John Donahoe, CEO of Nike
When I was 28, I received some tips that changed my life.
It was 1988 and I was Bain’s consultant. They were intense years: long hours, little sleep, many trips, constant work and trying to balance family life with a spouse and two young children. I was glad to learn as much as I was, but I also remember feeling that I was barely left on the surface.
One day, during a training program for young consultants, a speaker came to give some wisdom. At first I was listening halfway, with my mind to the office, when he asked us a question: how many of us wanted to be world class in what we did?
Naturally, we all raised our hands. The speaker laughed and said, well, this is the test of intelligence.
Then he explained. He said he spent years studying world-class athletes. (I had always watched the athletes and my ears were encouraged by it.) And he said all of these top-level athletes shared a unique trait: taking care of themselves.
He said that every hour they are on the playing field, they train 20 hours. They work, sleep well, eat well. They look inward to learn their own strengths and weaknesses. And most of all, they are not afraid to ask for help, in fact they consider asking for help to be a sign of strength.
“Michael Jordan has a bench coach, a personal trainer, a chef and a mental trainer. He wants to get help so that he can improve “, the speaker told us. “But employers don’t care. Believe that not sleeping is a badge of honor! And do you want to be world class? You think asking for help is a sign of weakness, not strength. I do not get it! ”
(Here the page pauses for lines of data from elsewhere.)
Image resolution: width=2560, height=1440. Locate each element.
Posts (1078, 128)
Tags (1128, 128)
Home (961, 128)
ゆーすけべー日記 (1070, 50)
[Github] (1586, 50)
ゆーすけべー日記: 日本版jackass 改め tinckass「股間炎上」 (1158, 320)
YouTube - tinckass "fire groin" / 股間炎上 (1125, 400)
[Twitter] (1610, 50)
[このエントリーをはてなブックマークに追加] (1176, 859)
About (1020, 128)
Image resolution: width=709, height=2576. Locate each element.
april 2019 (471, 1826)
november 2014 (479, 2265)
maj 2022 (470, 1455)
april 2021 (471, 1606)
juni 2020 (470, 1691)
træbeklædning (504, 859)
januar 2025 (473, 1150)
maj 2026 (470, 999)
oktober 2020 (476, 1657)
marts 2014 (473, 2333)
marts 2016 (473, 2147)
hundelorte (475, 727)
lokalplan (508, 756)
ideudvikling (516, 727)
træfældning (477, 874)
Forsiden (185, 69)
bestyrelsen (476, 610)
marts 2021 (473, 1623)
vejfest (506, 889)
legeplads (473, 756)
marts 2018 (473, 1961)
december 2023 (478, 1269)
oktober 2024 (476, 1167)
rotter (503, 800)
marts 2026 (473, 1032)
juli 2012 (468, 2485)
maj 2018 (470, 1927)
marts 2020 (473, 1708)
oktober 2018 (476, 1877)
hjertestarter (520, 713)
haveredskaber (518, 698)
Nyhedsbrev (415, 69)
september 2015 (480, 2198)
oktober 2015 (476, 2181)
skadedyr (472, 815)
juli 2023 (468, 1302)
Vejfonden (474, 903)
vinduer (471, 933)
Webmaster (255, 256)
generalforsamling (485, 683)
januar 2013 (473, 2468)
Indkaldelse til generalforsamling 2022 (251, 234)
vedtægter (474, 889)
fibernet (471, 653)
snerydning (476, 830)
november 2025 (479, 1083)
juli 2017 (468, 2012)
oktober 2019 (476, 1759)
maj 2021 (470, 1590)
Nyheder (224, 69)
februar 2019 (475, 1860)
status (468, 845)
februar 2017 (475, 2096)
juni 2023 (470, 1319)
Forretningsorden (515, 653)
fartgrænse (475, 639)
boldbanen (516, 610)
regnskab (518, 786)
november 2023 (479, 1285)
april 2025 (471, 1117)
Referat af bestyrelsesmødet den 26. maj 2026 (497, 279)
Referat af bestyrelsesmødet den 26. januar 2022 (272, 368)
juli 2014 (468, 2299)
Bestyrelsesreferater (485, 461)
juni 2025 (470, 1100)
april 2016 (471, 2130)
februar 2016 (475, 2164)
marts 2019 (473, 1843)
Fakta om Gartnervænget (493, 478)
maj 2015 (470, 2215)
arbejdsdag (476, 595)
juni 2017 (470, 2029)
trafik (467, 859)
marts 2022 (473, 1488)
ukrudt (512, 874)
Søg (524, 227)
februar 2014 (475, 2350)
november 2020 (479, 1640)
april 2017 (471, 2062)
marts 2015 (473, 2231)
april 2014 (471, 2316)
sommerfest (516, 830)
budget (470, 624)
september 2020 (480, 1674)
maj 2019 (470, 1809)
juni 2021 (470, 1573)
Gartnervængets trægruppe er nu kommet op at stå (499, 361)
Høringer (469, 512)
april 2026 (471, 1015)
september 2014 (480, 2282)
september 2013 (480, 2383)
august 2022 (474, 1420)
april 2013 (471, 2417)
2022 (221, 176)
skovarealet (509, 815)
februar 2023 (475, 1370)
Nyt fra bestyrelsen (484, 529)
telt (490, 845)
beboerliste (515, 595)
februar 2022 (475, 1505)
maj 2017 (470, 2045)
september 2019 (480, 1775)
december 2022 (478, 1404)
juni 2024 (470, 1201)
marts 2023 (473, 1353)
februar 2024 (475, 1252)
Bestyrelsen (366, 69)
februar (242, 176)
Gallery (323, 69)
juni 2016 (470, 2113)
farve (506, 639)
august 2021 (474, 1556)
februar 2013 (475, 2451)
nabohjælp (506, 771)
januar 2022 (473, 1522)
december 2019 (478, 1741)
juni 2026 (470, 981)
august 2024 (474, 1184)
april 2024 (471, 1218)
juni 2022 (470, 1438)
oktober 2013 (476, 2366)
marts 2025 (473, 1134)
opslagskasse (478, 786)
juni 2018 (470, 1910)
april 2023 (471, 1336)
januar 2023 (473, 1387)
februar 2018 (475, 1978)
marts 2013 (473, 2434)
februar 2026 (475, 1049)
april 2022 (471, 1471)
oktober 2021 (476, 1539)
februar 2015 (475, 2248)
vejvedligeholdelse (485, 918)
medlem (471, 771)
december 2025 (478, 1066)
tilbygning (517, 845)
They pulled me back. They opened my eyes. He was right. Like so many others, I sacrificed my mental health at the altar of my work, simply because I thought it was the only way.
As my career continued, I heeded his advice. Over the years, I have been fortunate to have jobs with great impact and challenge. And despite these leadership positions, I have always tried to maintain perspective by taking care of myself and asking for help.
The story goes on
I meditate. I exercise every morning (well, most mornings). I do gratitude practices to try to stay positive by staying grounded in what I appreciate most. And I have received a lot of help. I have had the same therapist for the last 30 years. I have spiritual advisors and business mentors, to whom I often seek guidance. I can’t imagine being able to act today without getting help.
As you know, May is the month of mental health awareness. For me, it’s a reminder of the joy I must have learned about the importance of mental health all those years ago. Today I still try to eat well and get plenty of sleep. And I strive to advocate that those around me take care of themselves, always trying to be rested, present, and whole.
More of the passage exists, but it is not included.